→ WHAT YOU SHOULD DO
Your output should be the lines from the one containing "You are a computer-use" through the last line below, both ends included, exactly as written and free of pictures.

▬▬▬▬▬▬

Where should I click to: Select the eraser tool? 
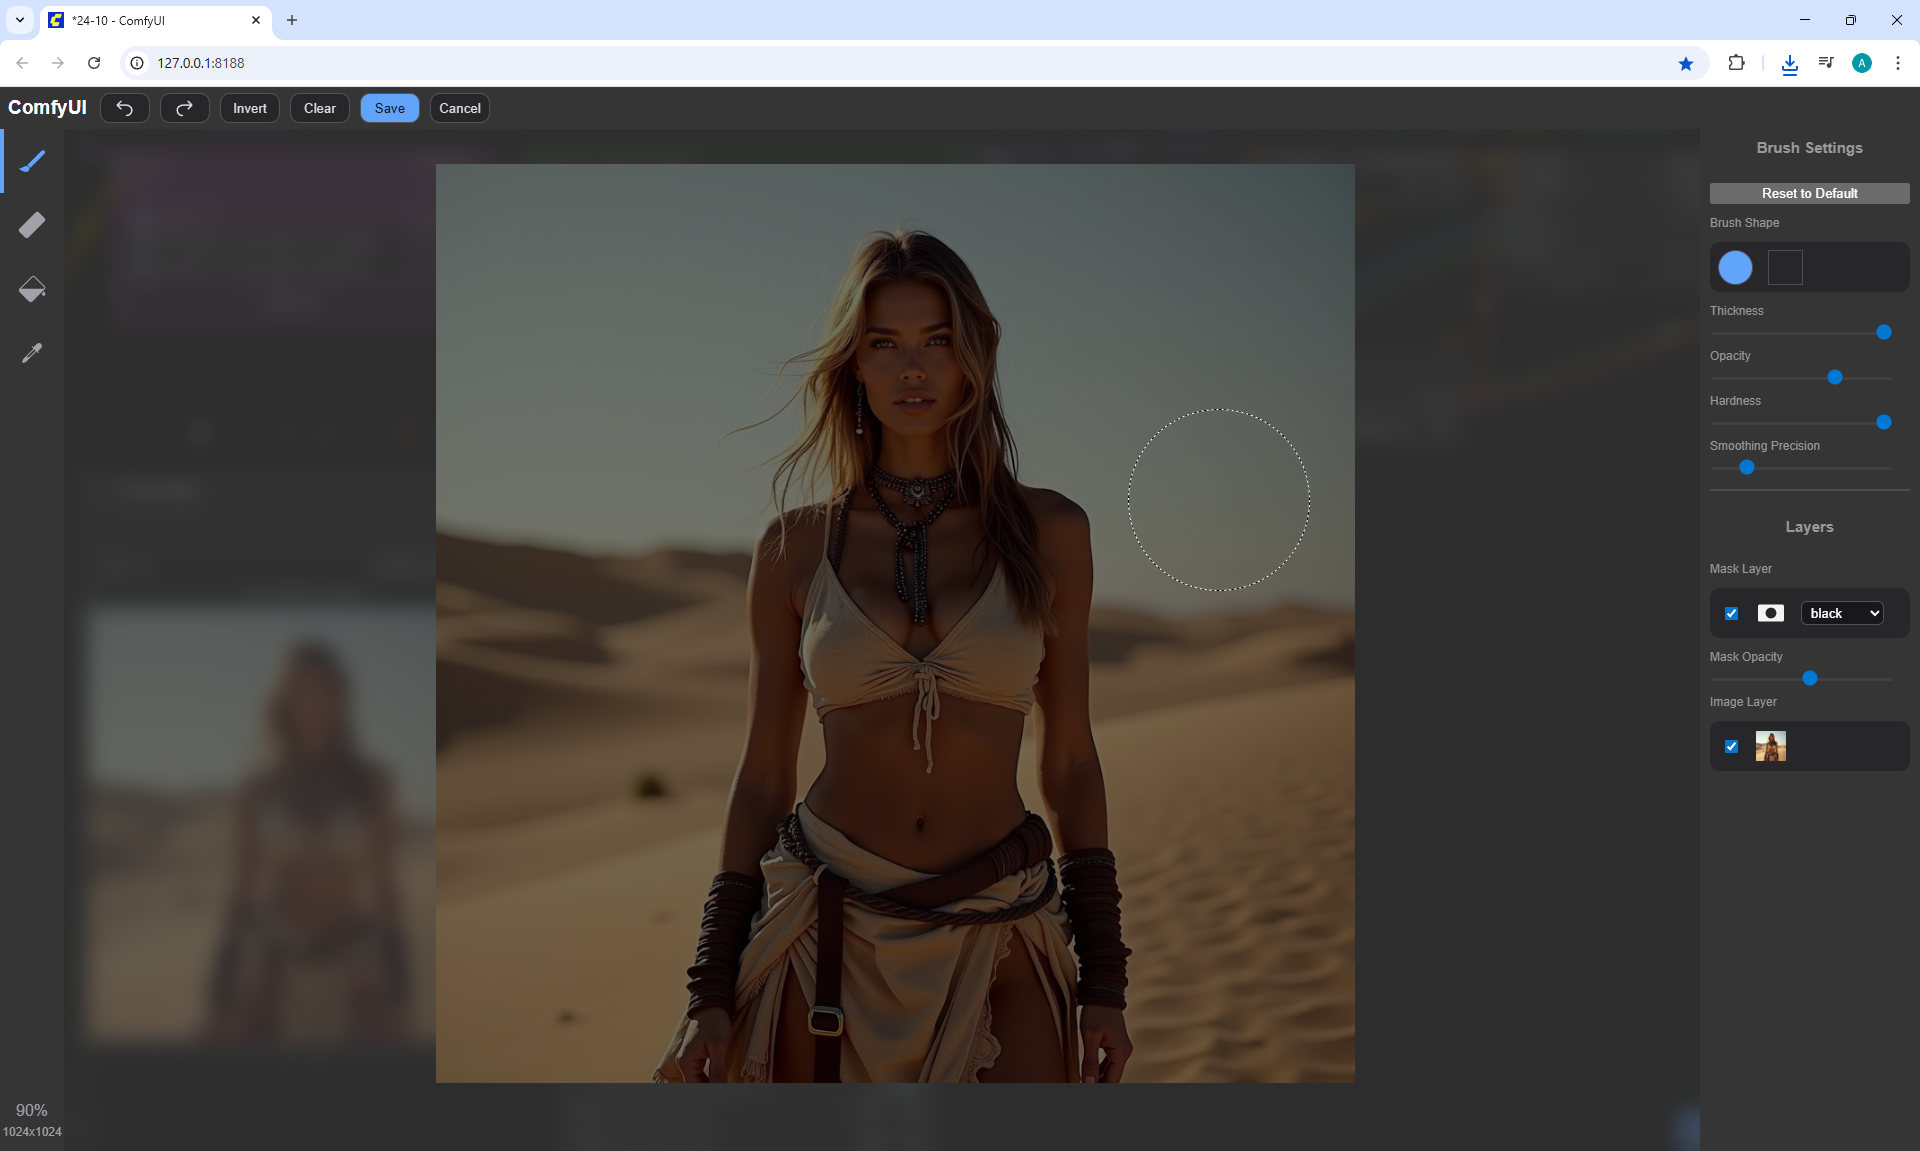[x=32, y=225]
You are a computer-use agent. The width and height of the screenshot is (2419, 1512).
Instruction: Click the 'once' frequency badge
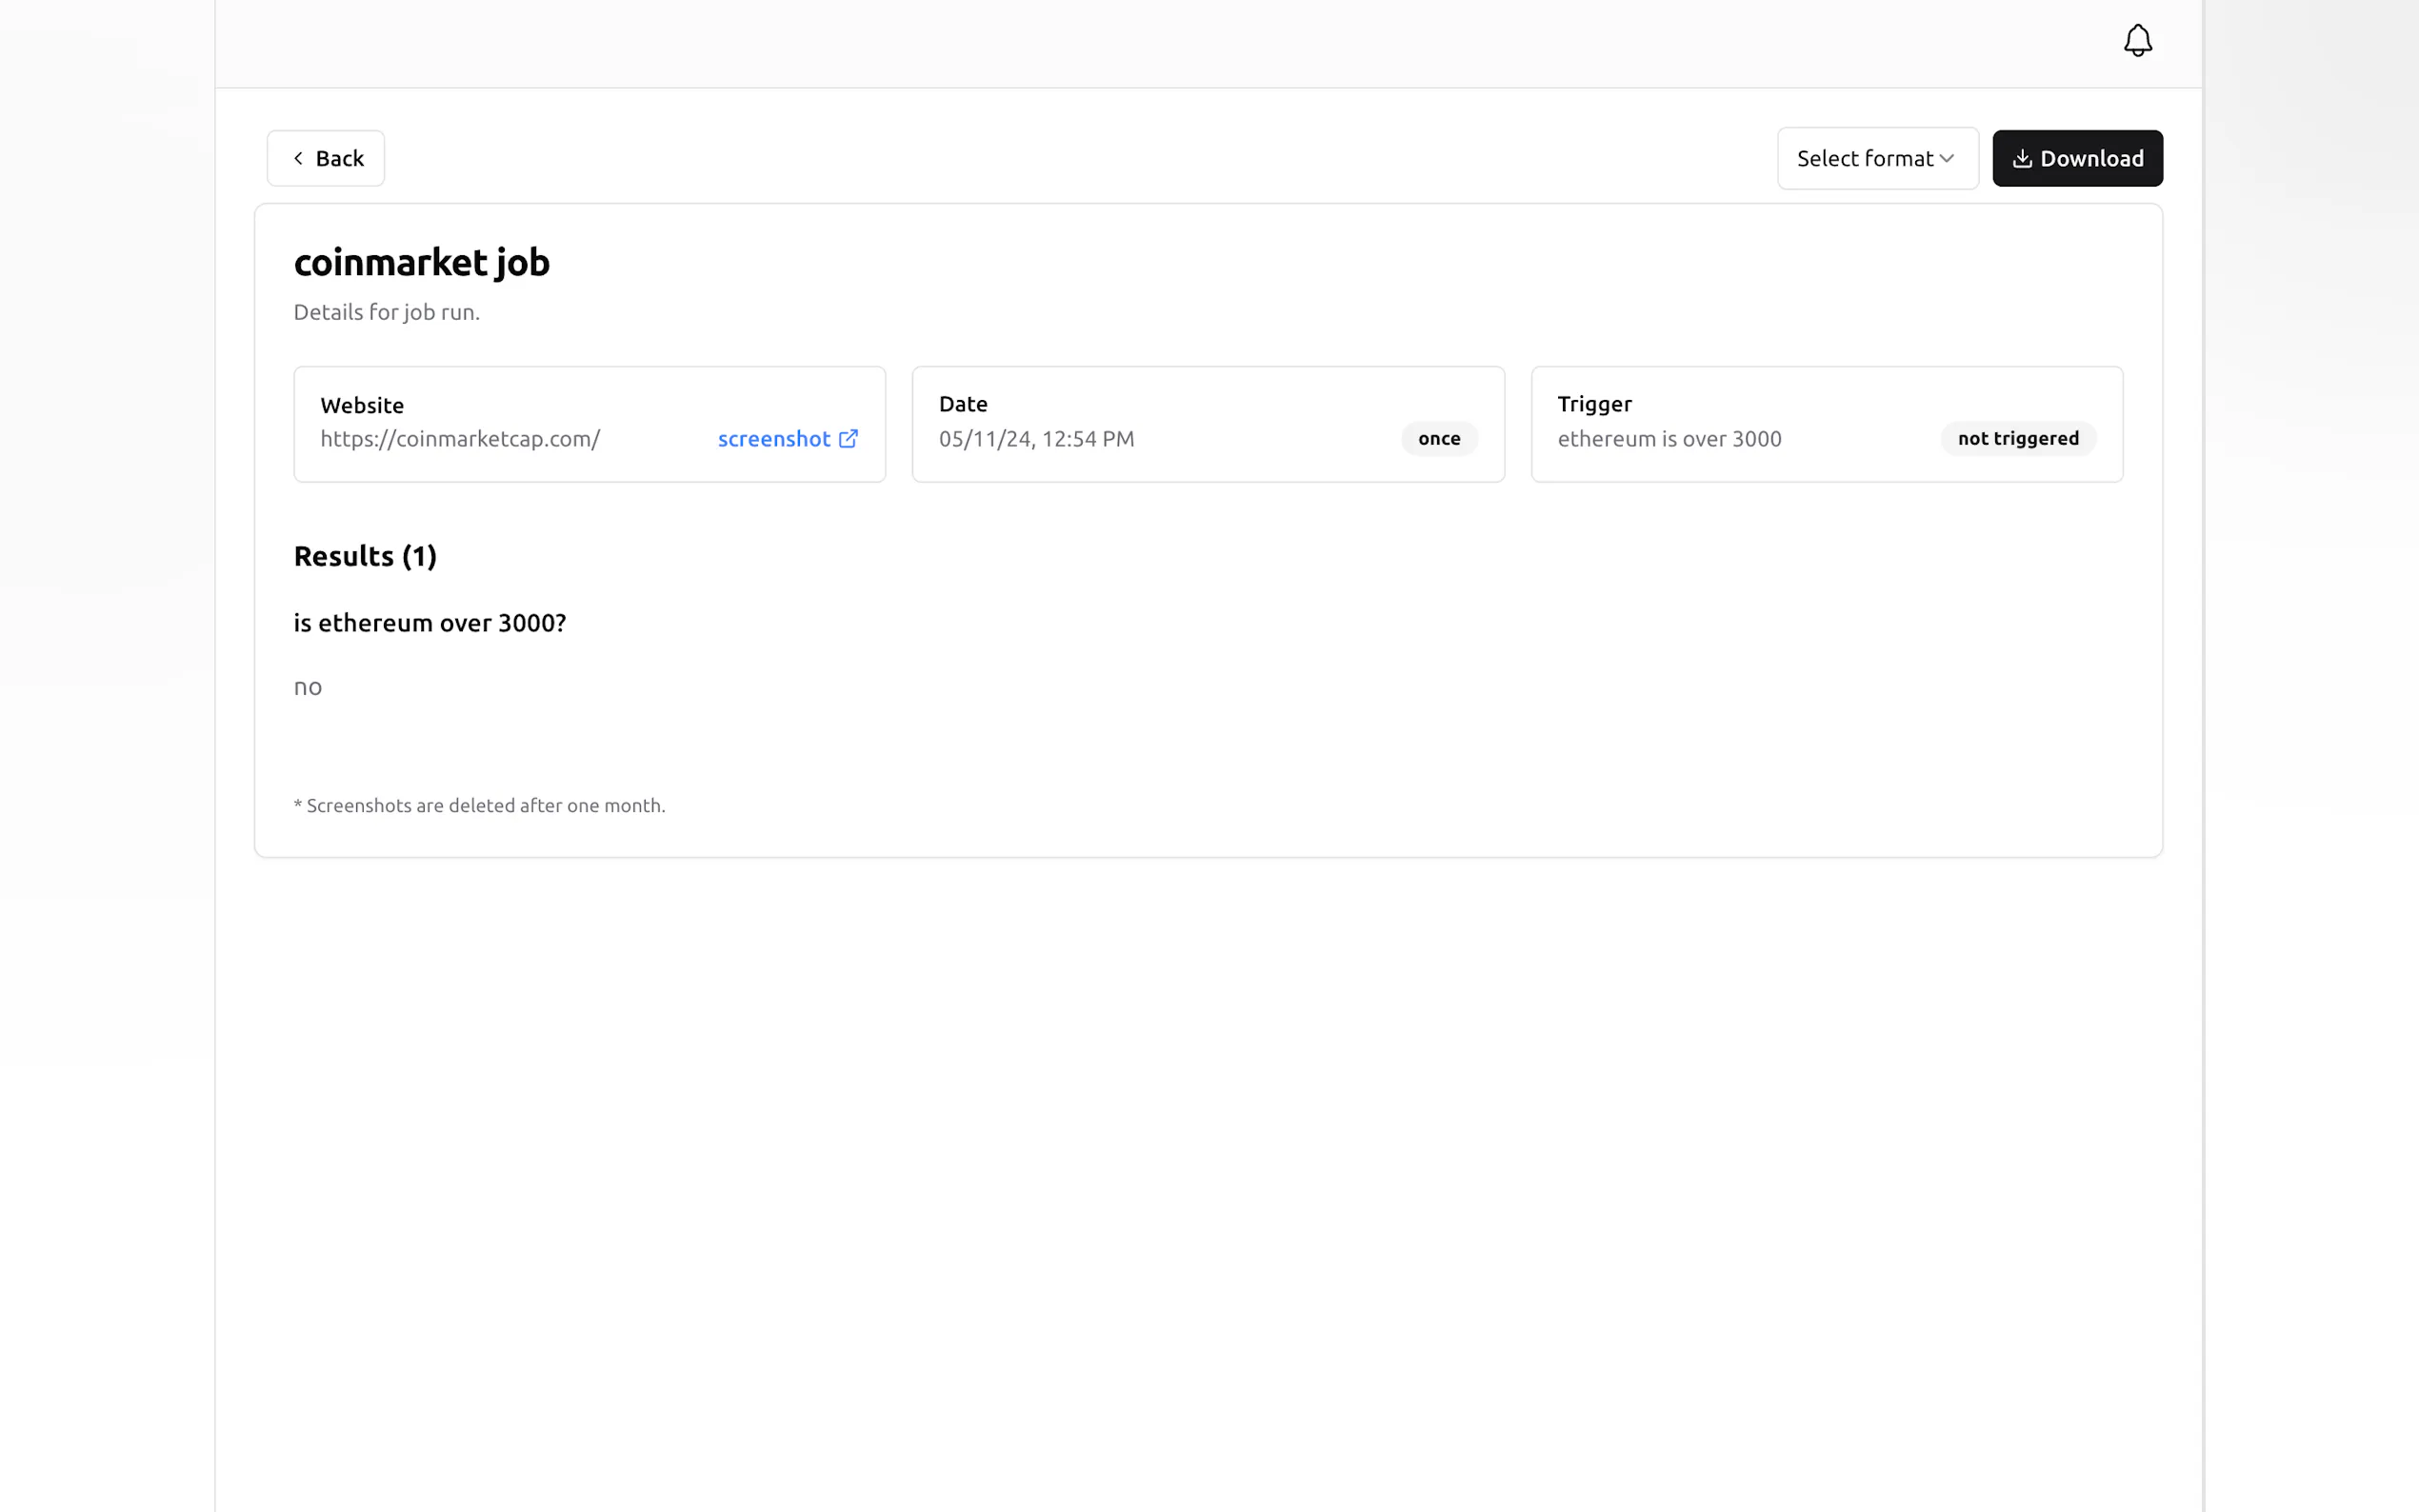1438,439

▬▬▬▬▬▬

→ EXERCISE OUTPUT
You are a computer-use agent. The width and height of the screenshot is (2419, 1512).
Instruction: Click the 'once' frequency badge
1438,439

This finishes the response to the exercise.